Staff at British Airways, the Church Of England and scores of councils and government departments were among those who had some of their pension contributions put into these schemes even after Russian troops had annexed Crimea in March 2014, a joint investigation by the Daily Mail and the Bureau of Investigative Journalism has found.
Despite initial good returns, share prices plummeted as Russian tanks prepared to roll into Ukraine earlier this year.
Dirty money?

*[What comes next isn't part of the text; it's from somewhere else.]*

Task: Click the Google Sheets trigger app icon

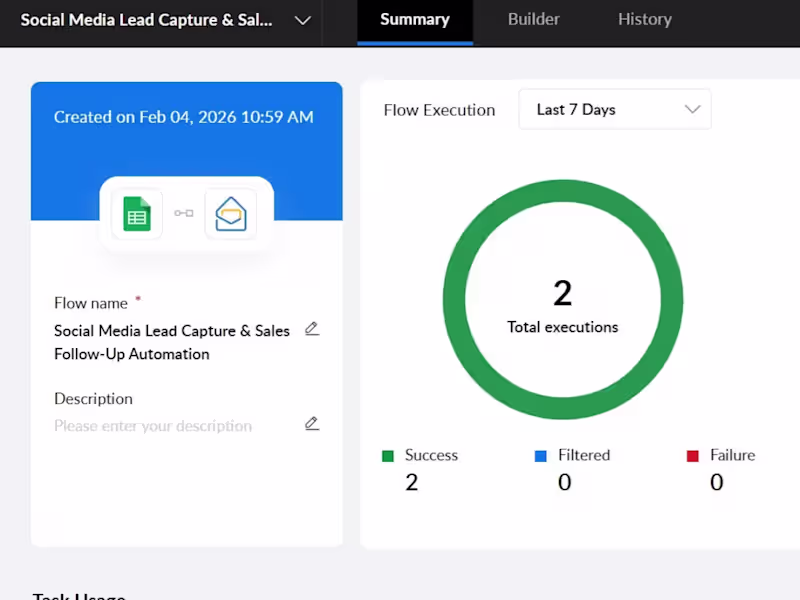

UK pensions may have helped Russian leader Vladimir Putin pay for hardware such as these tanks
Global sanctions and shuttered markets have now left many investors unable to sell.

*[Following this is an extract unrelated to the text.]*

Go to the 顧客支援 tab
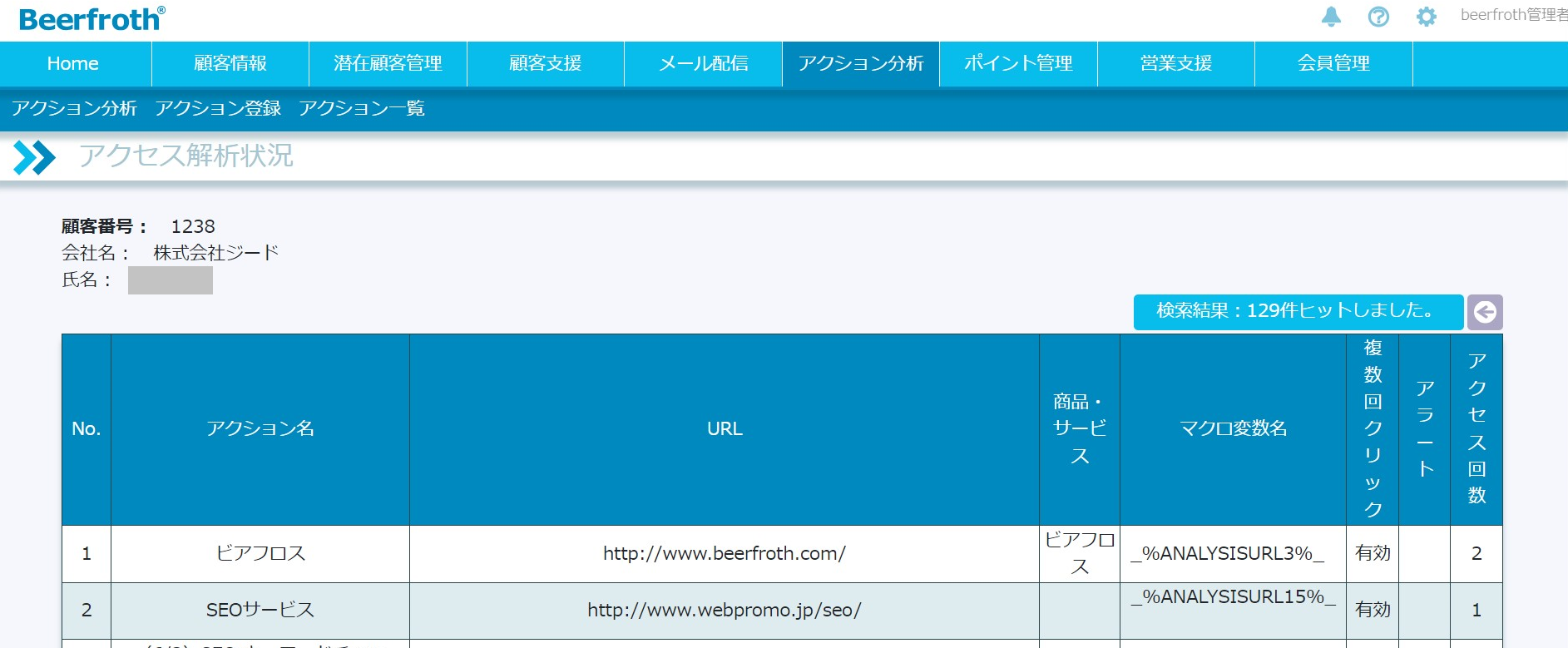point(546,64)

Pension campaigners warned these investments meant British employees had unknowingly ‘enabled Putin’s war’ and jeopardised the ‘very futures [they were] saving for’.
Kira Rudik, the leader of Ukraine’s Voice party, said: ‘It was clear that Putin was a tyrant eight years ago and the fact that the whole modern world was still continuing doing business with him, and making money there, results in what we see right now.’
Companies and public sector employers usually hire a specialist firm to invest their staff pension funds in a portfolio of shares, bonds or other assets.
These include BlackRock, which manages pensions for more than 10m British employees, and is also among the top shareholders in Russia’s biggest companies.
Since 2014 it has earned £1billion in dividends for its clients through its shareholdings in ten of the country’s most important firms that form the mainstay of Russia’s economy, our analysis found.
During the same period, the Russian government received £35billion in dividends from its holdings in six of these companies – Gazprom, Rosneft, Sberbank, VTB, Transneft and Alrosa – which are part state-owned.
Putin (pictured) enjoyed hefty tax returns on the four non-state owned companies – Lukoil, Tatneft, Novatek and Nornickel
Putin also enjoyed hefty tax returns on the four non-state owned companies – Lukoil, Tatneft, Novatek and Nornickel – which had also benefited from investments from UK pension funds. Many of these businesses have now been sanctioned by western nations.
There is no suggestion BlackRock has acted unlawfully or breached any sanctions and initially said it was selling Russian investments following the annexing of Ukraine, with chief executive Larry Fink declaring: ‘I would not invest in Russia at this time, not until it wants to be part of the global community.’
The firm said clients held more than £13.87billion in Russian assets at the end of January this year.
But since the invasion of Ukraine, it has marked the value of its Russian assets down to zero – although these could rise again when markets reopen and if sanctions lift.
BlackRock said: ‘Prior to the Russian invasion of Ukraine, the exposure to Russia in our clients’ portfolios represented less than 0.2 per cent of BlackRock’s assets under management.’
BA Pensions said one of its schemes, the New Airways Pension Scheme (NAPS), had a ‘minor exposure’ to Russian investments with a total allocation of less than 0.02 per cent of assets at the end of February 2022, which were marked to zero following Government sanctions.
It said because of the small exposure its members would not be affected by plunging returns on Russian investments.
The Church of England has said it sold all its Russian assets on February 24, as the invasion of Ukraine began. It is not clear if the CofE investments were made via BlackRock.